Kostoryz Elementary School students perform during a Black History Month celebration in Corpus Christi, Tex. (Rachel Denny Clow/AP)

How did this happen? In a VoxEU paper, Amine Ouazad and Romain Ranciere found that while black families tended to move to more integrated neighborhoods, upwardly mobile Hispanics were more likely to self-segregate. They tended to use easy credit “to buy houses in predominantly Hispanic neighbourhoods with the consequence of enrolling their children in schools with fewer black peers, and more Hispanic and white peers,” the authors write. By 2006, black students had 2 percent fewer Hispanic peers as a result. By contrast, Hispanic students moved to school districts “with about 1,600 fewer black students.”

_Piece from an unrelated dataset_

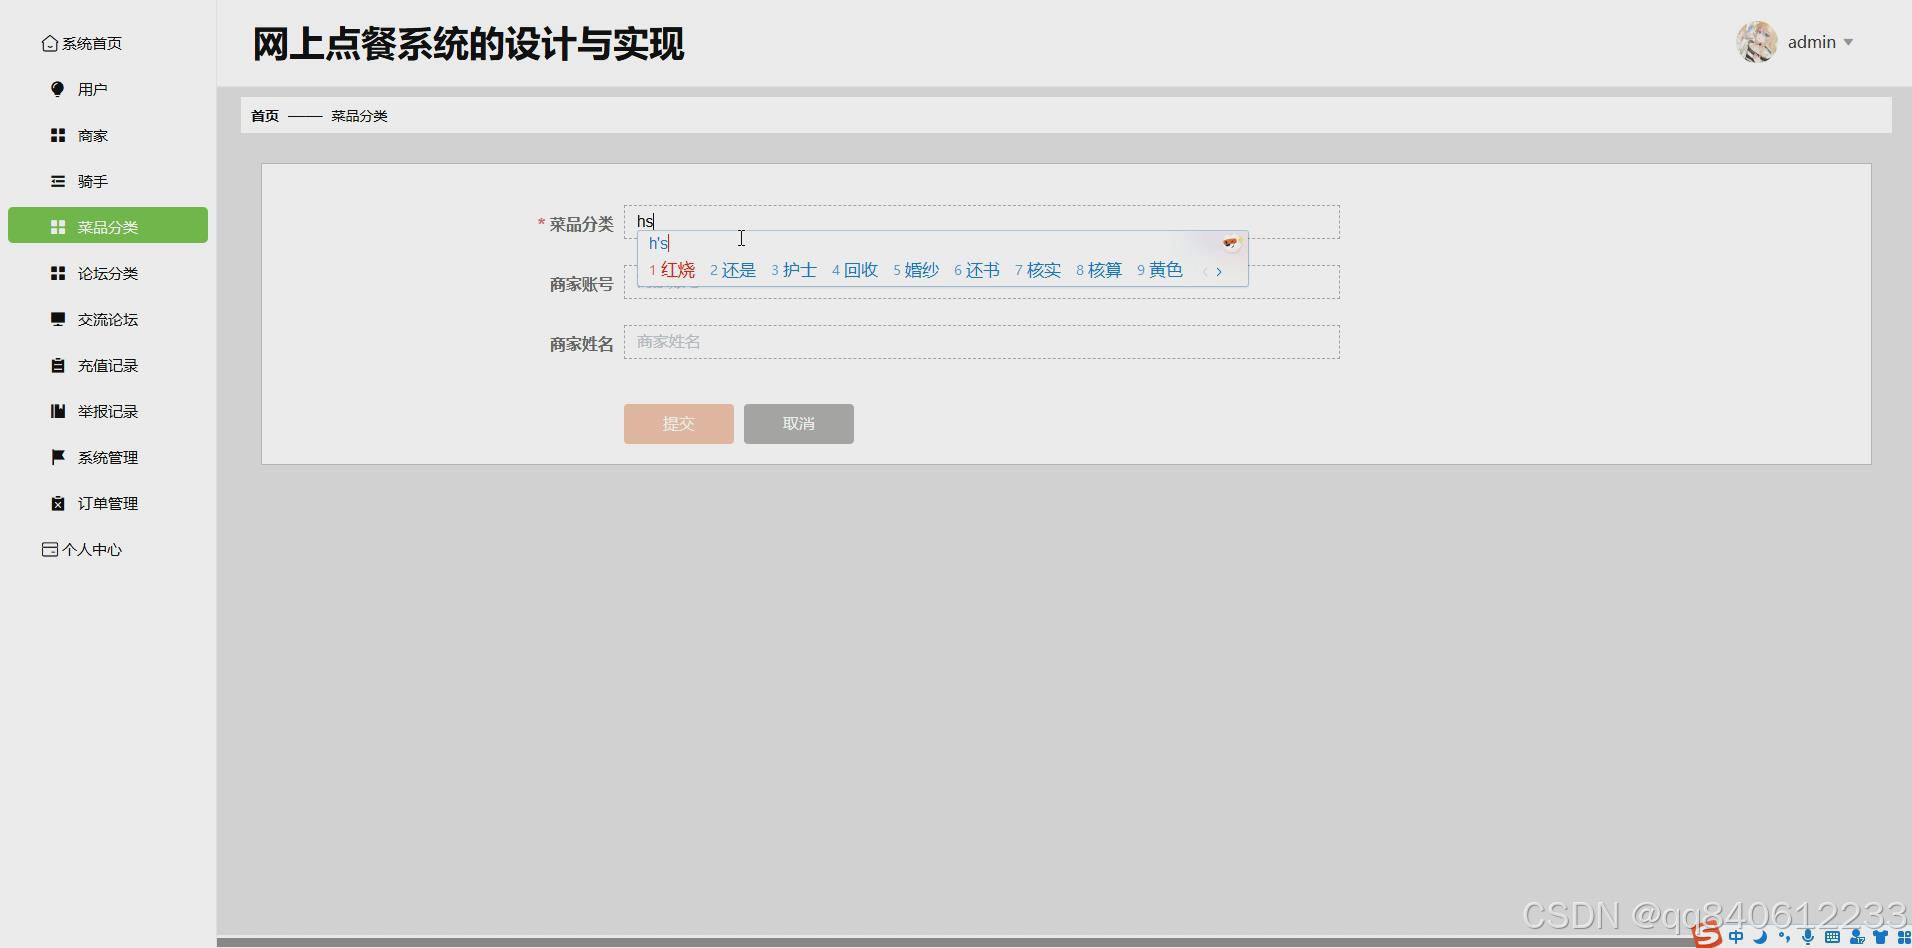Open the 骑手 (Riders) section in sidebar
Image resolution: width=1912 pixels, height=948 pixels.
tap(94, 181)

Secondly, while blacks and Hispanics received more subprime mortgages, richer home buyers — who are more often white — received even more leverage, prompting them to move as well and reducing potential residential integration. So the racial segregation that’s linked to the wealth gap also continued.

The overall impact was dramatic: Researchers conclude that the segregation that resulted from the credit boom overshadowed what court-ordered desegregation plans had achieved from 1971 to 1986. “The net effect is that credit markets increased racial segregation,” they conclude, effectively wiping out the gains in integration made in recent history. The researchers don’t address whether these changes have continued during the housing bust and the current recession. But as black families and homeowners have been one of the hardest-hit groups, it seems plausible that residential segregation would continue.